** Document extract **
The aim of our research is to understand and automate the mechanisms by which language can emerge among artificial, knowledge-based and rational agents. Our ultimate goal is to design and implement agents that, upon encountering other agent(s) with which they do not share an agent communication language, are able to initiate creation of, and further able to evolve and enrich, a mutually understandable agent communication language (ACL).
We have investigated the application of machine-learning tools and techniques for inducing large-scale probabilistic models from a raw real-world medical database. Such probabilistic models are typically employed in medical decision support systems. The real-world datasets used to build knowledge-bases in decision systems tend to be dirty, containing a substantial amount of errant values. We have developed two novel context-based error detection and correction techniques for cleansing dirty datasets. A probabilistic error model using a context-driven structure and a pattern-based approach to clean temporal data and group records that exhibit similarity based on their contextual ordering is also presented. We have also studied the effectiveness of Bayesian network construction techniques by constructing and testing three different types of Bayesian networks
ITS (Intelligent Transportation Systems) involves improving our existing roadway transportation system through the use of information technology. The AI Lab's interests are in how best to gather, process and disseminate this information to the public's greatest benefit. So far, our efforts have concentrated on three main areas: ADVANCE, GCM, and Data Fusion.

** Dataset extract **

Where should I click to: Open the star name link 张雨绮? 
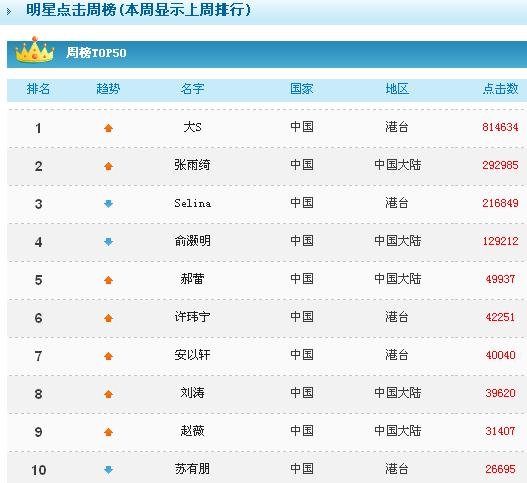pos(192,165)
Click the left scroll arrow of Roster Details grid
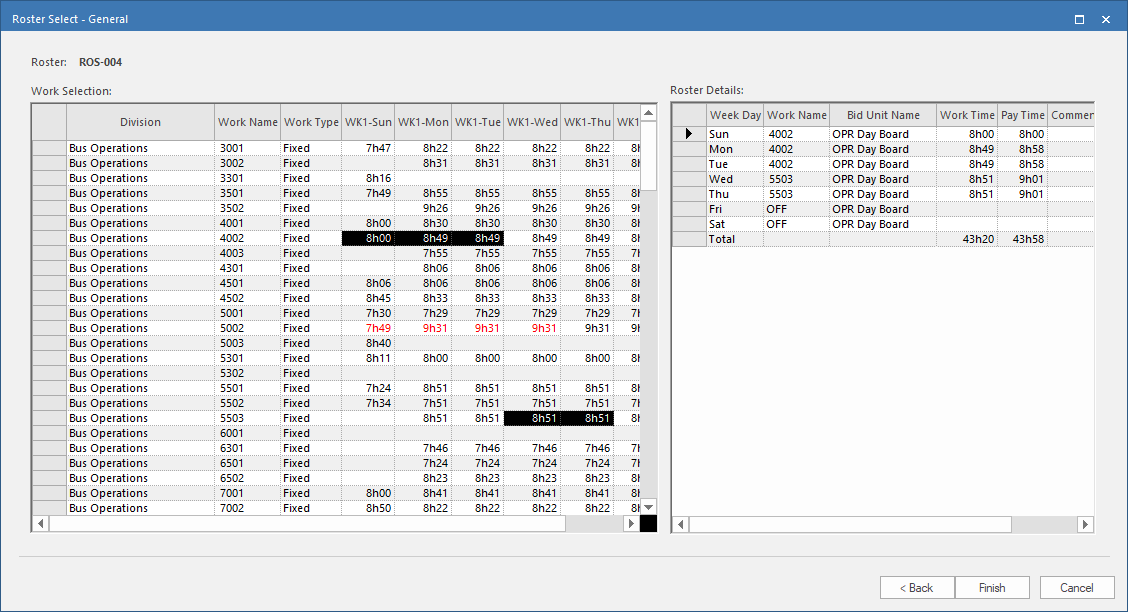The image size is (1128, 612). click(x=681, y=524)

** Work task A **
From the research overview, list the three main areas on which the AI Lab's Intelligent Transportation Systems efforts have concentrated.
** Work task B **
Decide whether each statement agrees with the research overview, answering yes or no and quoting the deciding words: (i) The language research aims at agents that already share an agent communication language with the agents they encounter. (ii) The medical database work produced two novel context-based error detection and correction techniques. (iii) The medical database work constructed and tested four different types of Bayesian networks.
** Work task C **
Reproduce the part of the research overview that opens with the words containing "The aim of our" and closes with "communication language (ACL).", swapping "agent communication language" for "agent messaging language".

** Exercise solution A **
ADVANCE, GCM, and Data Fusion.

** Exercise solution B **
(i) No: "upon encountering other agent(s) with which they do not share an agent communication language"
(ii) Yes: "We have developed two novel context-based error detection and correction techniques for cleansing dirty datasets."
(iii) No: "constructing and testing three different types of Bayesian networks"

** Exercise solution C **
The aim of our research is to understand and automate the mechanisms by which language can emerge among artificial, knowledge-based and rational agents. Our ultimate goal is to design and implement agents that, upon encountering other agent(s) with which they do not share an agent messaging language, are able to initiate creation of, and further able to evolve and enrich, a mutually understandable agent messaging language (ACL).